**WHAT THE TASK REQUIRES:**
Below is a listing. Gather each line of it that contains "status".

────────────────────────────────────────

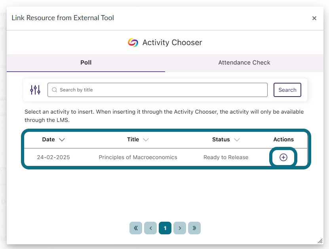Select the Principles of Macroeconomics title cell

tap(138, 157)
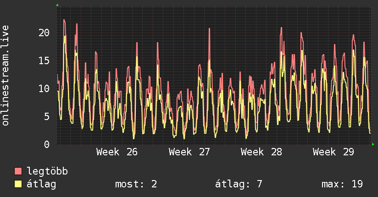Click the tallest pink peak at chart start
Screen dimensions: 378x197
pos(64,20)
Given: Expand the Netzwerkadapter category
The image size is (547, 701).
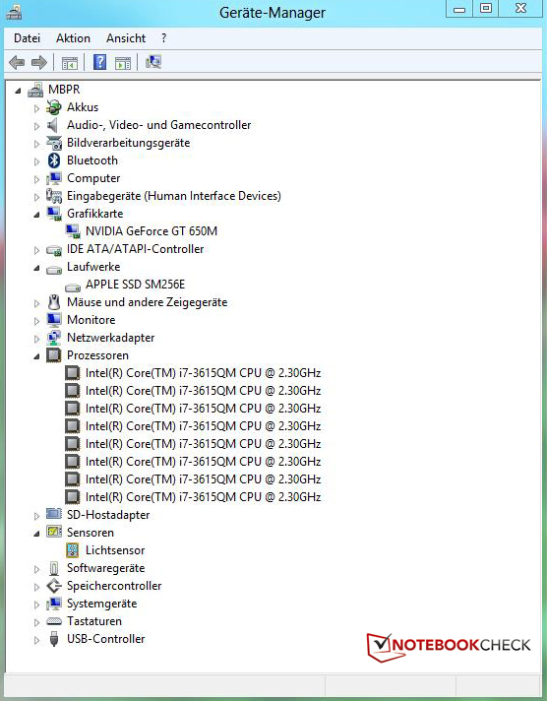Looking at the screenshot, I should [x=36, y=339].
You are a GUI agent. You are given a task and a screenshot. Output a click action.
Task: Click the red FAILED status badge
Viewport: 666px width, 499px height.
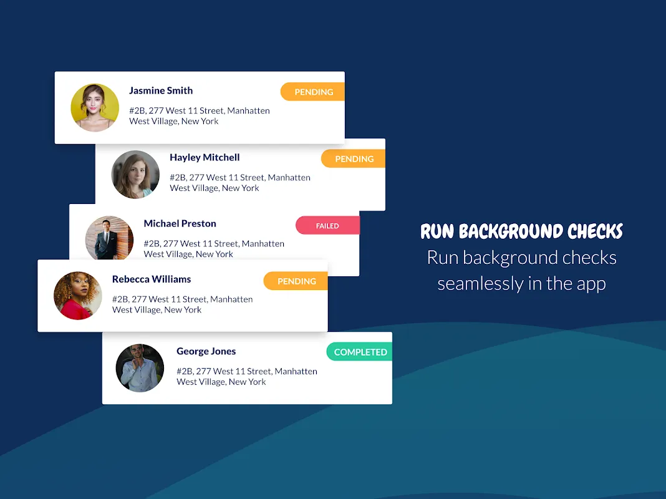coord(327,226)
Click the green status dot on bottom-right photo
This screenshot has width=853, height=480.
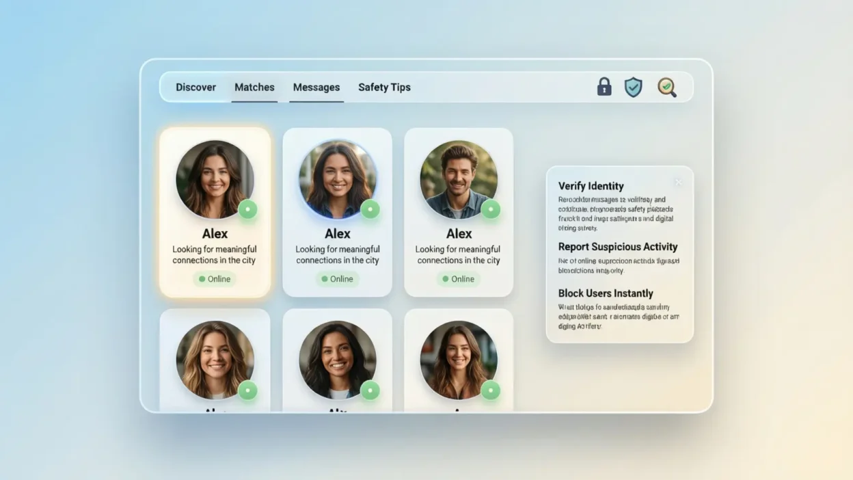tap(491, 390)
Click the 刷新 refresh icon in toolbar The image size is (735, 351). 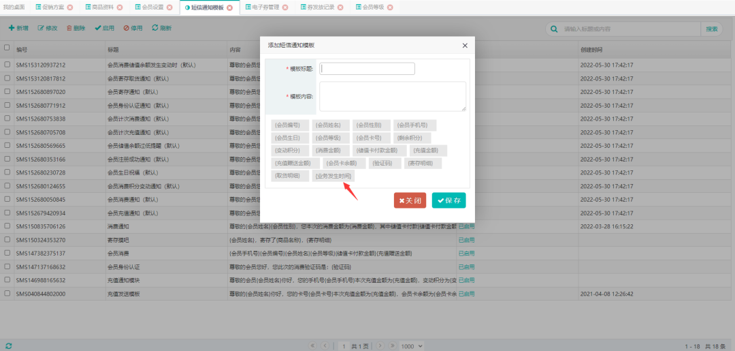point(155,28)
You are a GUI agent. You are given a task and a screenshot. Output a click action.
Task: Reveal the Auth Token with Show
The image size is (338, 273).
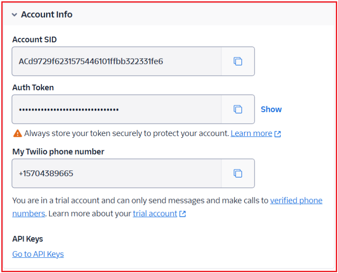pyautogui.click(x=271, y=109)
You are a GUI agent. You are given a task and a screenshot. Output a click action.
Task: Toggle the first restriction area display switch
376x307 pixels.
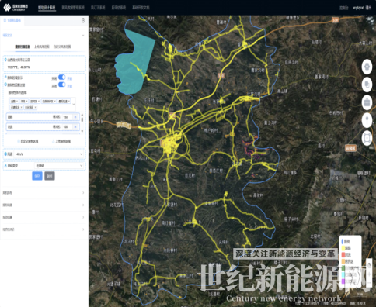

────────────────────────────────────────

**RESPONSE AREA:**
Task: Click the red FAILED status badge
Click the green status dot on bottom-right photo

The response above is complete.